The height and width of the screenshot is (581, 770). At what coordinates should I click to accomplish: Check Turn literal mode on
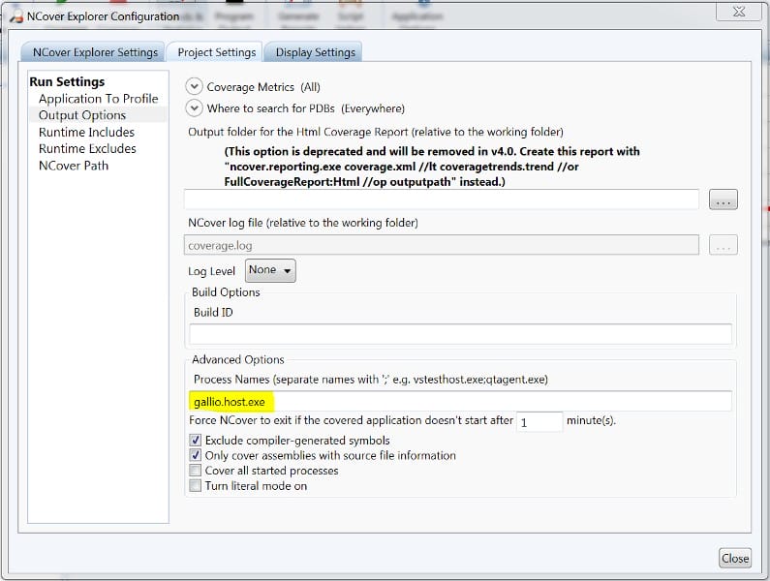pyautogui.click(x=197, y=486)
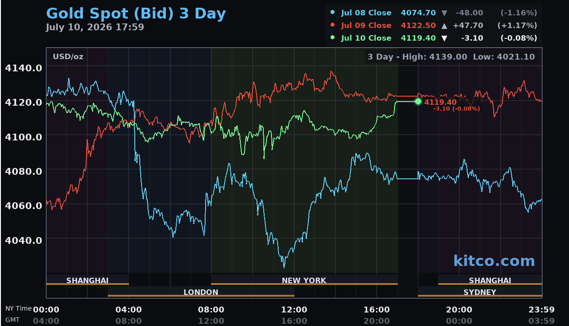Click the right SHANGHAI session bar
This screenshot has width=569, height=326.
pyautogui.click(x=490, y=280)
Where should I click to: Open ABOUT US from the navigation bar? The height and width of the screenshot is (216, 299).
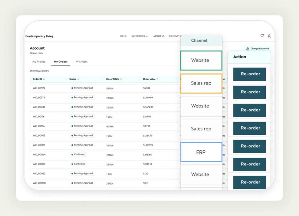(x=159, y=36)
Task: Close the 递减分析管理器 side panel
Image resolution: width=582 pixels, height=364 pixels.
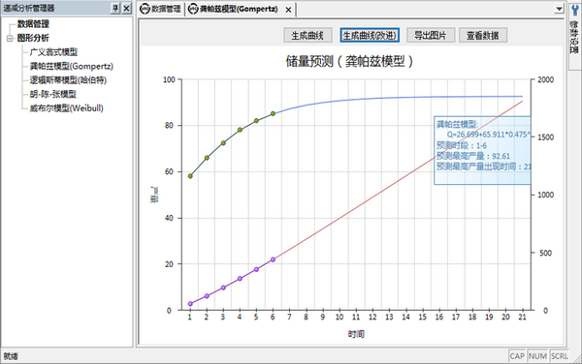Action: (126, 8)
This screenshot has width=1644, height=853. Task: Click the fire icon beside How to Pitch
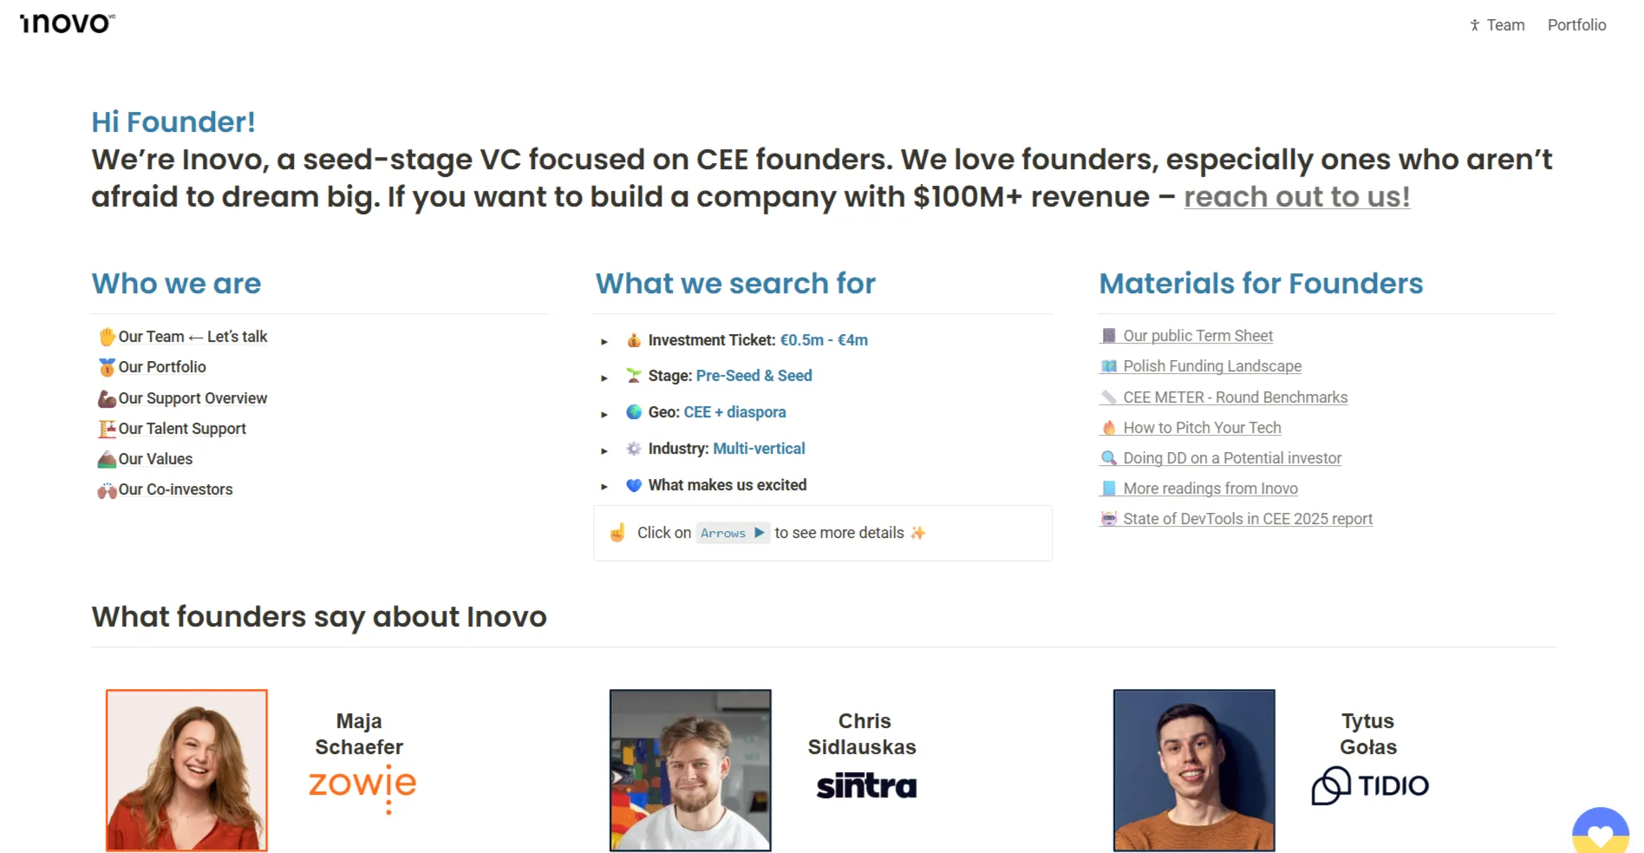[x=1108, y=428]
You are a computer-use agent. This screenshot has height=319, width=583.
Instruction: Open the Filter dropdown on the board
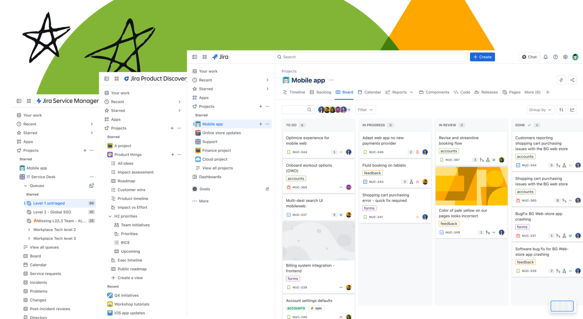coord(365,109)
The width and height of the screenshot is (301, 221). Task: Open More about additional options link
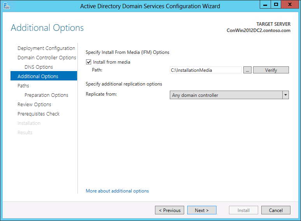(x=117, y=191)
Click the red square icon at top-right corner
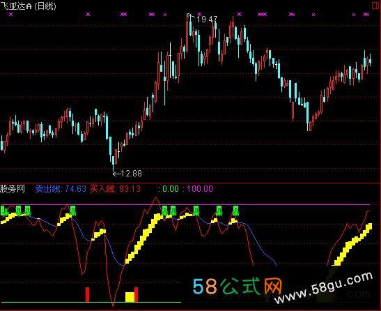The width and height of the screenshot is (381, 311). click(x=375, y=6)
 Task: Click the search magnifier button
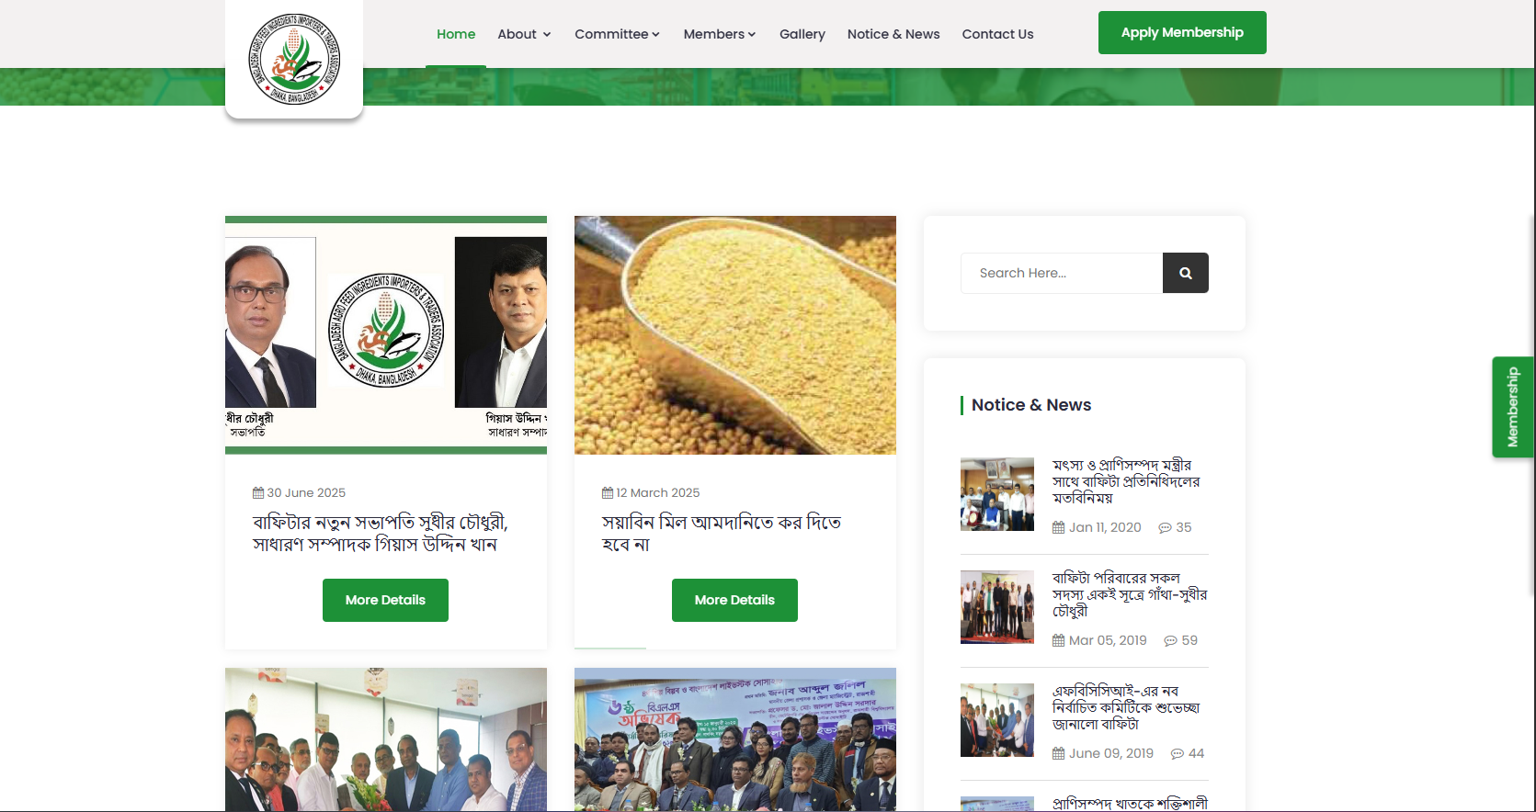point(1185,273)
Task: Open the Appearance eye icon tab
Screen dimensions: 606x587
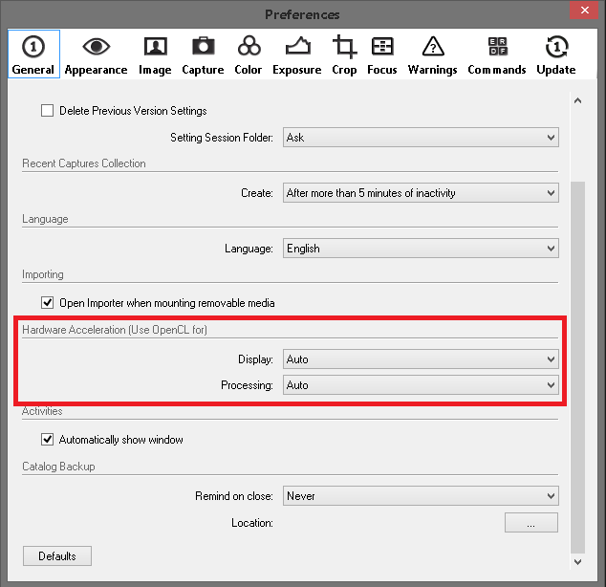Action: click(96, 47)
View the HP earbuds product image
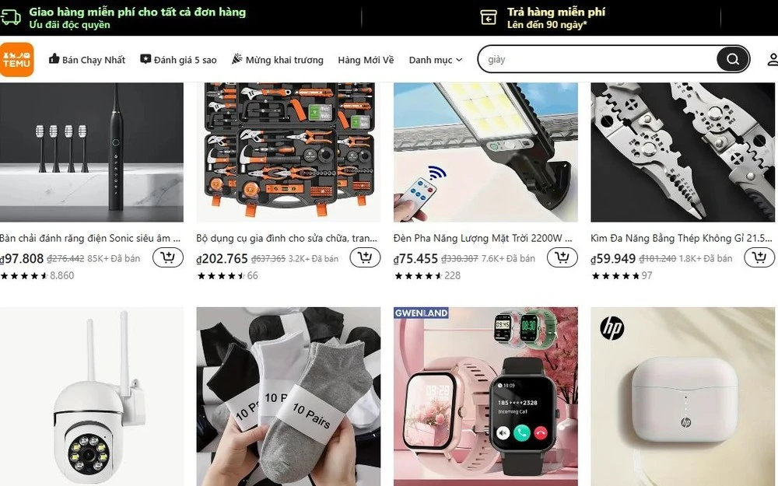 (x=683, y=397)
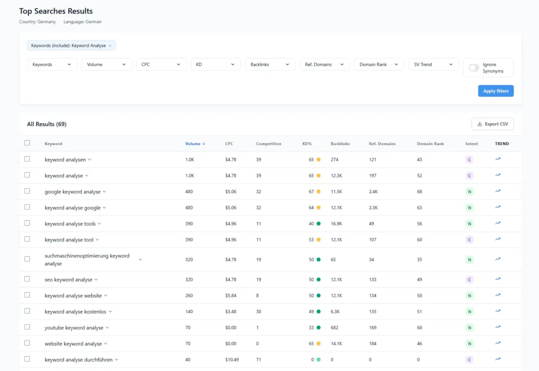Select the checkbox for "keyword analyse tools"

[27, 223]
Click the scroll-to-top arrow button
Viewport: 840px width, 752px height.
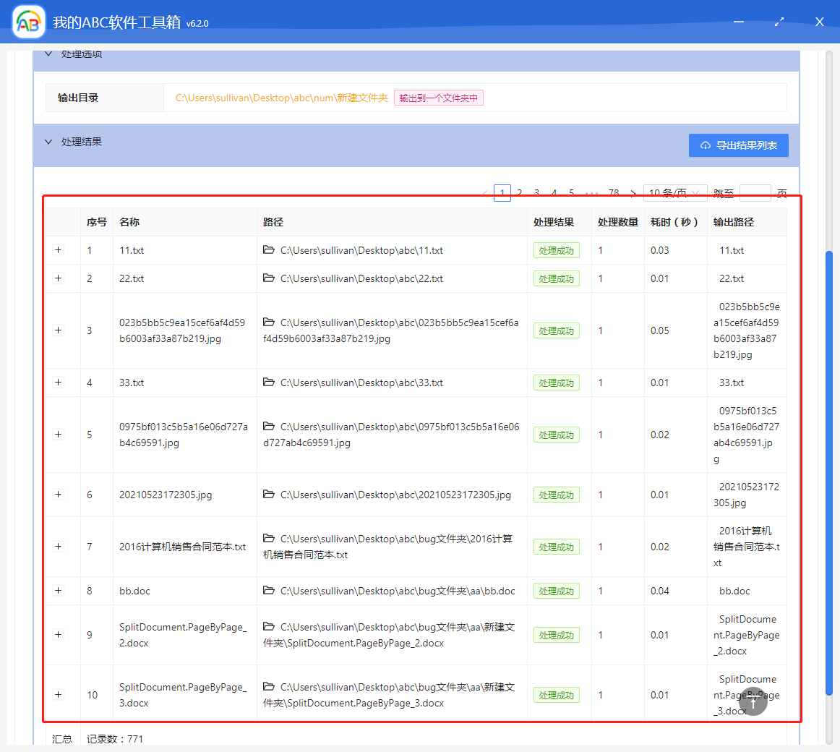tap(753, 701)
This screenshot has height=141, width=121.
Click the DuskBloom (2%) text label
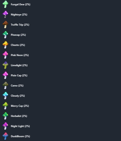20,136
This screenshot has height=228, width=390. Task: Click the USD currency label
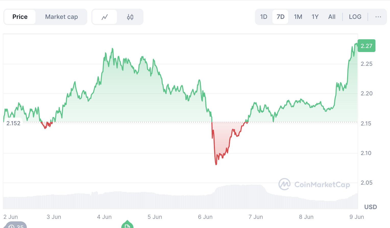[370, 207]
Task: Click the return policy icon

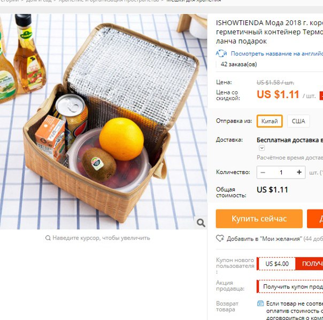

* * * * *

- **YOUR ASSIGNMENT**: Omit the pictures, and quote the material above exactly as given.

- **RESPONSE TO THE EXERCISE**:
The height and width of the screenshot is (581, 770). At what coordinates should I click to accomplish: Check Turn literal mode on
pyautogui.click(x=197, y=486)
Click the right SHANGHAI session bar
This screenshot has width=569, height=326.
pyautogui.click(x=490, y=280)
Where should I click to: Open ABOUT US from the navigation bar? The height and width of the screenshot is (216, 299).
(x=159, y=36)
Task: Close the 递减分析管理器 side panel
Image resolution: width=582 pixels, height=364 pixels.
Action: (126, 8)
This screenshot has width=1644, height=853. Task: Click the fire icon beside How to Pitch
[x=1108, y=428]
You are a computer-use agent. This screenshot has height=319, width=583.
Instruction: Open the Filter dropdown on the board
coord(365,109)
The width and height of the screenshot is (301, 221). Task: Open More about additional options link
(x=117, y=191)
Click the red square icon at top-right corner
The width and height of the screenshot is (381, 311). click(x=375, y=6)
 Task: Click the search magnifier button
point(1185,273)
Task: Open the Appearance eye icon tab
Screen dimensions: 606x587
Action: click(96, 47)
View the HP earbuds product image
 (x=683, y=397)
Select the checkbox for "keyword analyse tools"

[27, 223]
Click the scroll-to-top arrow button
Viewport: 840px width, 752px height.
tap(753, 701)
This screenshot has height=141, width=121.
Click the DuskBloom (2%) text label
20,136
This screenshot has height=228, width=390. Task: Click the USD currency label
[370, 207]
Task: Click the return policy icon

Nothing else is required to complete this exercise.